(Part of a data file)

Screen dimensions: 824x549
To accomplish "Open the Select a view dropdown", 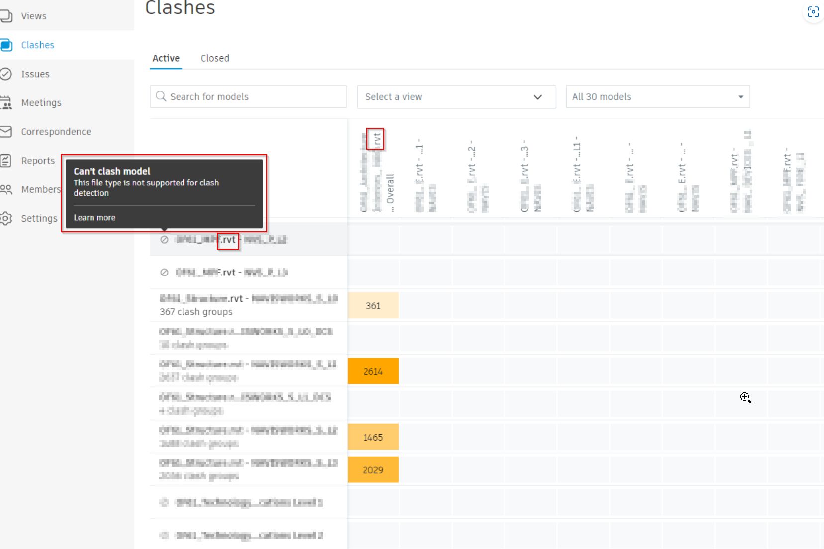I will click(x=456, y=97).
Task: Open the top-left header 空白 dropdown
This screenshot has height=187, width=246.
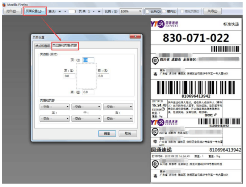Action: tap(54, 107)
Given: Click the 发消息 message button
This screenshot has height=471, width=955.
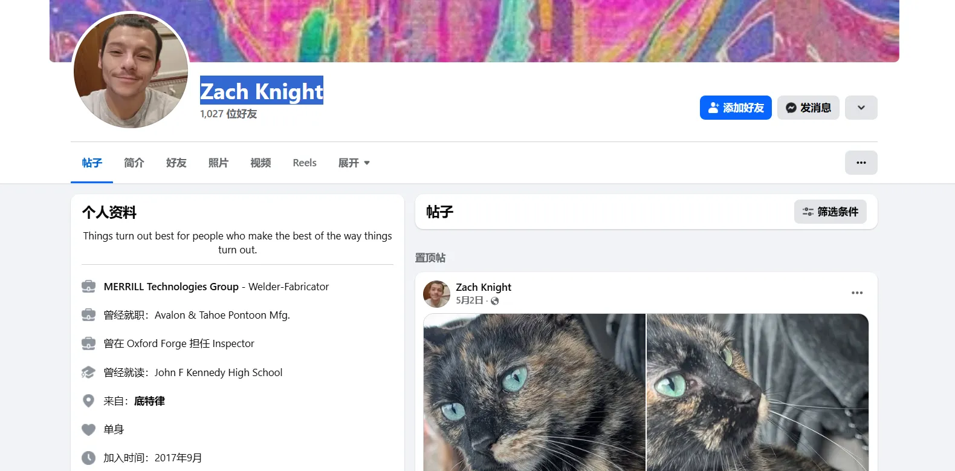Looking at the screenshot, I should (x=808, y=108).
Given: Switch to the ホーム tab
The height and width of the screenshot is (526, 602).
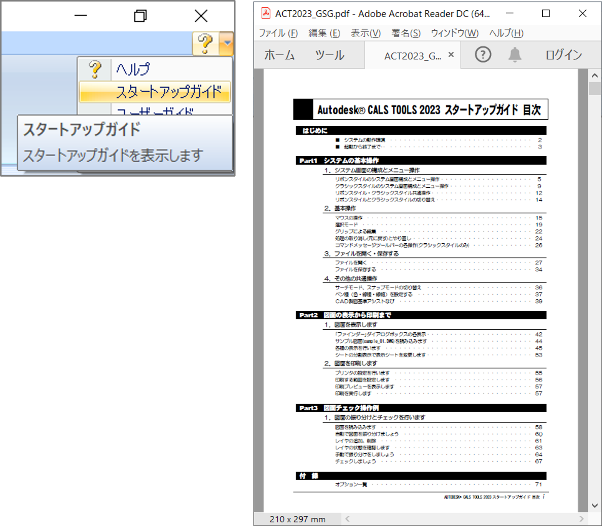Looking at the screenshot, I should pos(279,55).

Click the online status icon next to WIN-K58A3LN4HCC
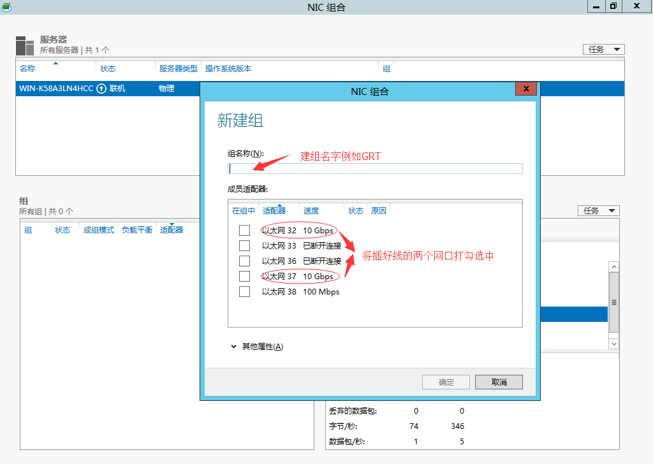coord(101,89)
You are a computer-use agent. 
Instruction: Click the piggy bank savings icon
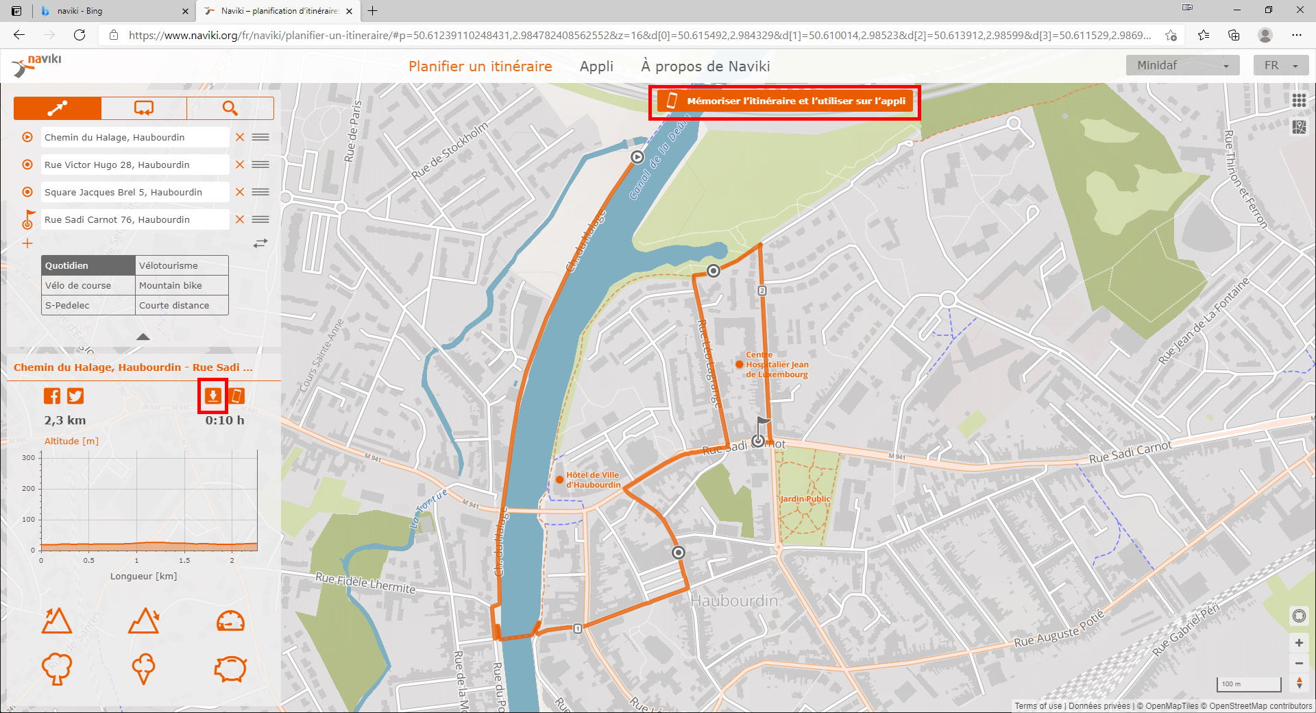pos(230,668)
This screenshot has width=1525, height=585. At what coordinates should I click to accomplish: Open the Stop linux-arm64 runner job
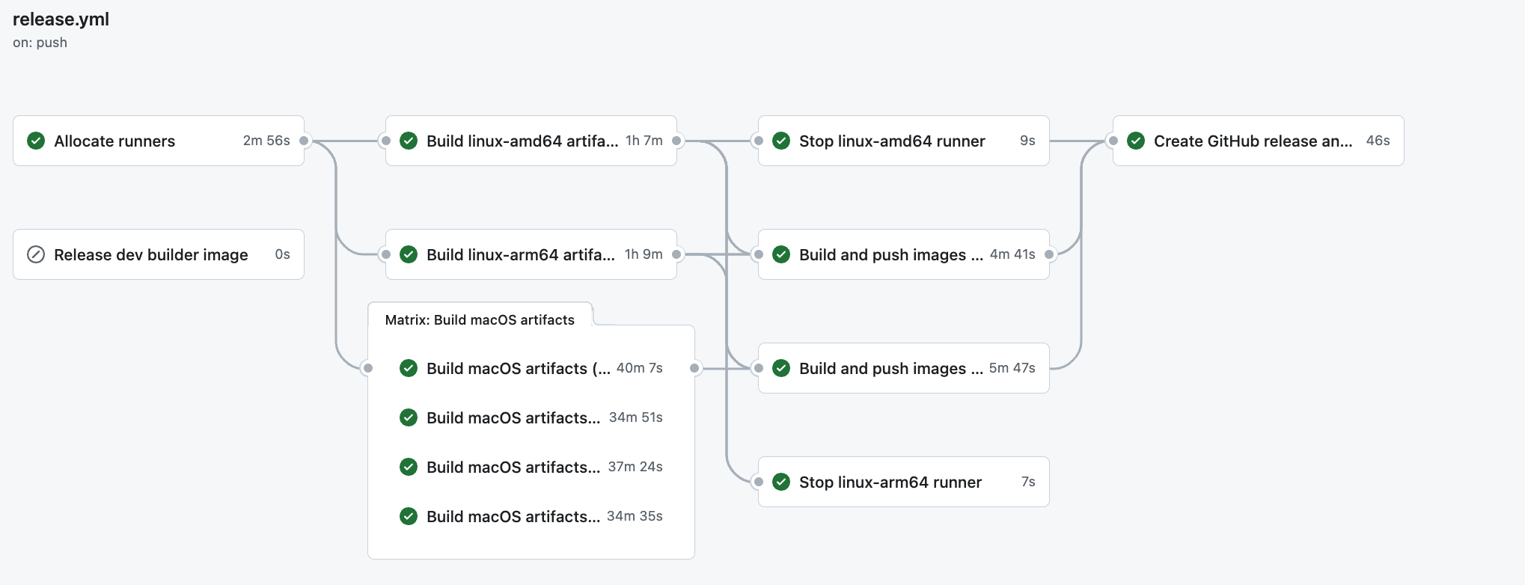point(890,483)
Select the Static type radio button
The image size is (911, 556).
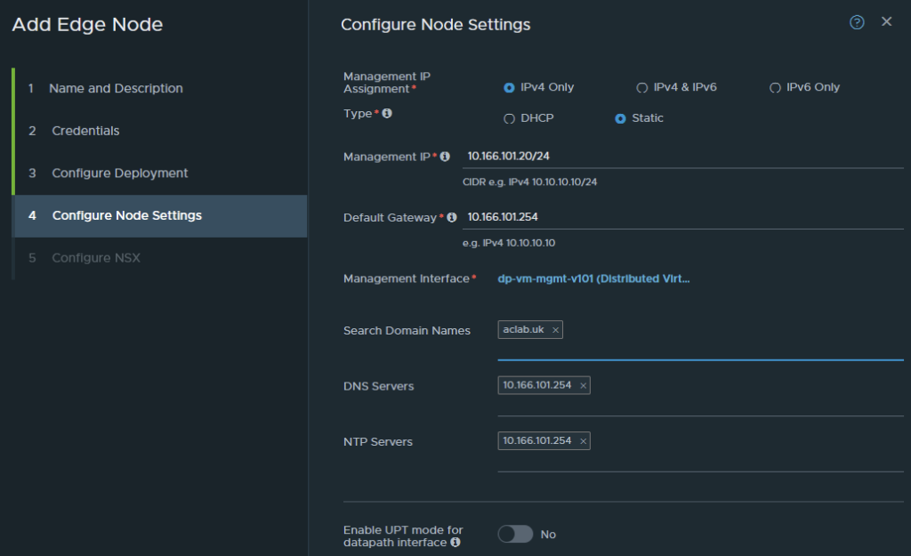[620, 118]
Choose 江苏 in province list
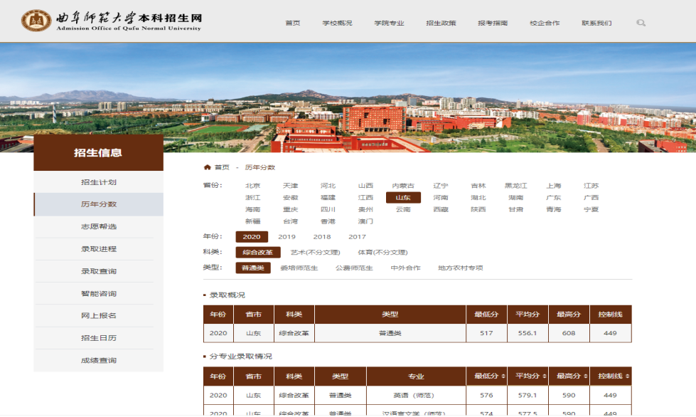The width and height of the screenshot is (696, 417). [x=591, y=186]
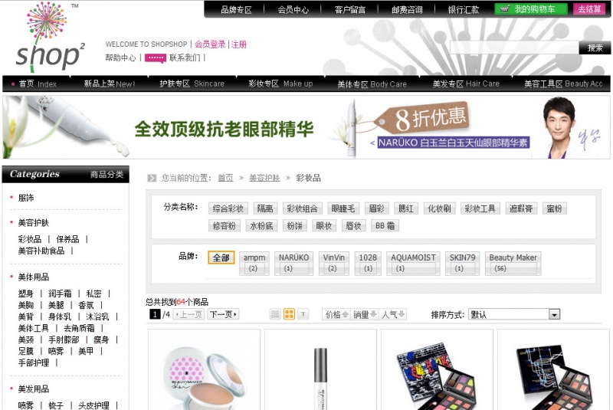Filter by Beauty Maker brand
Viewport: 613px width, 410px height.
(x=513, y=263)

• THE TASK: Quote the entries verbatim, starting at the line containing "Given: Switch to the ホーム tab" and continuing down through the line containing "pos(230,668)". Omit the pictures from your answer.

• OUTPUT OF THE TASK:
Given: Switch to the ホーム tab
The height and width of the screenshot is (526, 602).
Looking at the screenshot, I should pos(279,55).

Click the online status icon next to WIN-K58A3LN4HCC
coord(101,89)
You are a computer-use agent. 
Instruction: Click the piggy bank savings icon
pos(230,668)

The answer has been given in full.